Con las guerras y las amistades se fueron juntando aquellos pueblos diferentes, y cuando ya el rey pudo más que los señores de los castillos, y todos los hombres creían en el cielo nuevo de los cristianos, empezaron a hacer las iglesias «góticas» con sus arcos de pico, y sus torres como agujas que llegaban a las nubes, y sus pórticos bordados, y sus ventanas de colores. Y las torres cada vez más altas; porque cada iglesia quería tener su torre más alta que las otras; y las casas las hacían así también, y, los muebles. Pero los adornos llegaron a ser muchos, y los cristianos empezaron a no creer en el cielo tanto como antes. Hablaban mucho de lo grande que fue Roma: celebraban el arte griego por sencillo: decían que ya eran muchas las iglesias: buscaban modos nuevos de hacer los palacios: y de todo eso vino una manera de fabricar parecida a la griega, que es lo que llaman arquitectura del «Renacimiento»: pero como en el arte gótico de la «ojiva» había mucha beldad, ya no volvieron a ser las casas de tanta sencillez, sino que las adornaron con las esquinas graciosas, las ventanas altas, y los balcones elegantes de la arquitectura gótica. Eran tiempos de arte y riqueza, y de grandes conquistas, así que había muchos señores y comerciantes con palacio. Nunca habían vivido los hombres, ni han vuelto a vivir, en casas tan hermosas. Los pueblos de otras razas, donde se sabe poco de los europeos, peleaban por su cuenta o se hacían amigos, y se aprendían su arte especial unos de otros, de modo que se ve algo de pagoda hindú en todo lo de Asia, y hay picos como los de los palacios de Lahore en las casas japonesas, que parecen cosa de aire y de encanto, o casitas de jugar, con sus corredores de barandas finas y sus paredes de mimbre o de estera. Hasta en la casa del eslavo y del ruso se ven las curvas revueltas y los techos de punta de los pueblos hindús. En nuestra América las casas tienen algo de romano y de moro, porque moro y romano era el pueblo español que mandó en América, y echó abajo las casas de los indios. Las echó abajo de raíz: echó abajo sus templos, sus observatorios, sus torres de señales, sus casas de vivir, todo lo indio lo quemaron los conquistadores españoles y lo echaron abajo, menos las calzadas, porque no sabían llevar las piedras que supieron traer los indios, y los acueductos, porque les traían el agua de beber.
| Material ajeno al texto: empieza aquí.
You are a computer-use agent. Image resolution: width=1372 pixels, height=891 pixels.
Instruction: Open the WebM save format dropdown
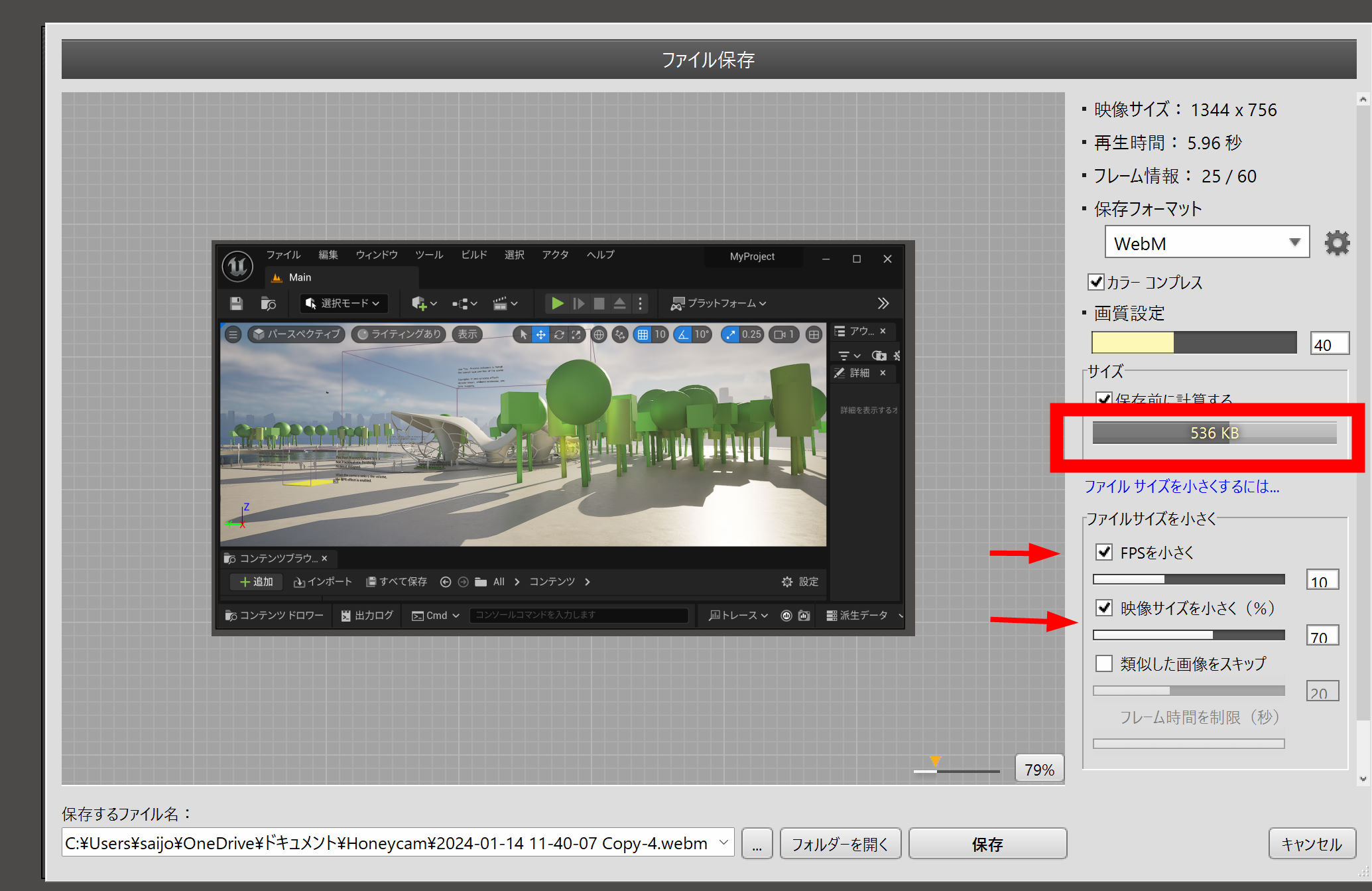pos(1206,243)
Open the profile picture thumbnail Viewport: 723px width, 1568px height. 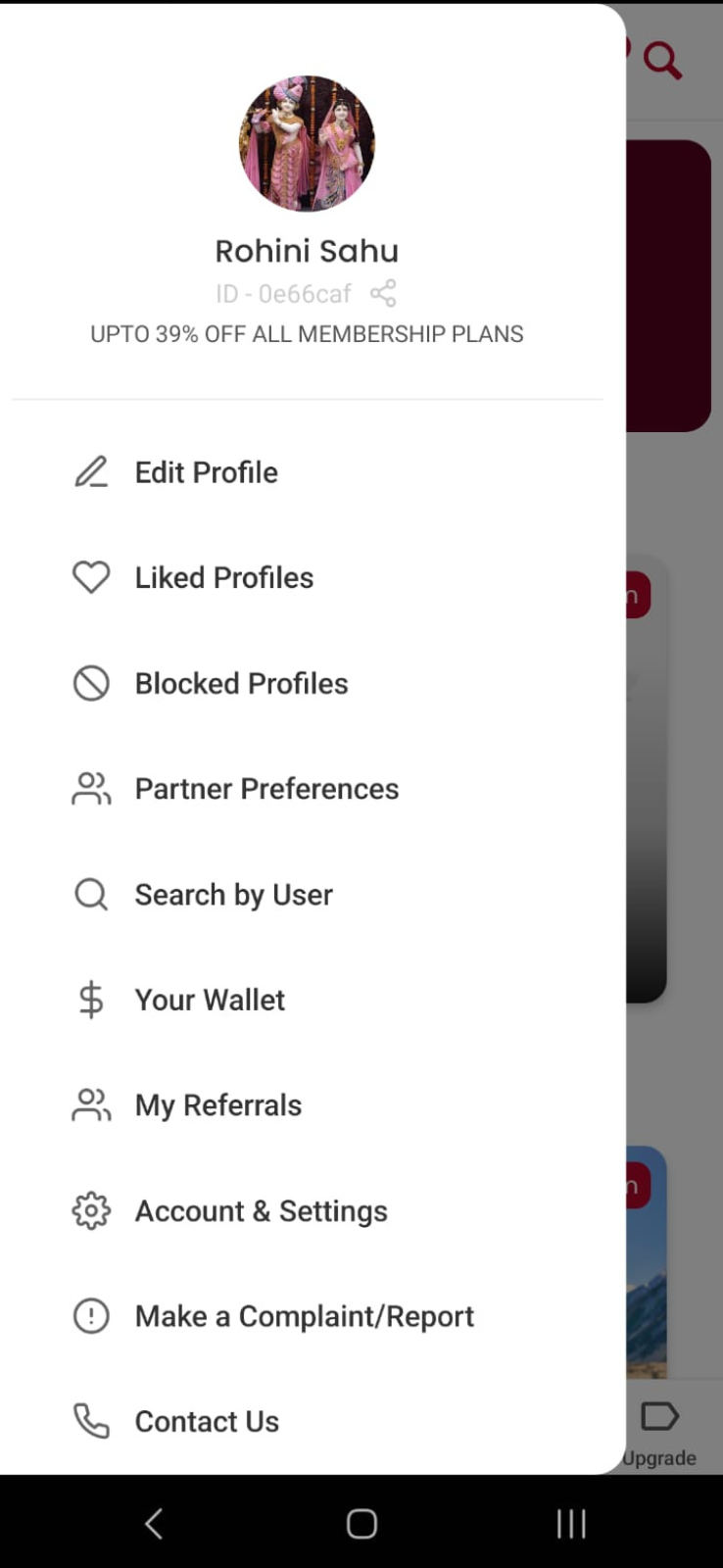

Ahora todos los pueblos del mundo se conocen mejor y se visitan: y en cada pueblo hay su modo de fabricar, según haya frío o calor, o sean de una raza o de otra; pero lo que parece nuevo en las ciudades no es su manera de hacer casas, sino que en cada ciudad hay casas moras, y griegas, y góticas, y bizantinas, y japonesas, como si empezara el tiempo feliz en que los hombres se tratan como amigos, y se van juntando.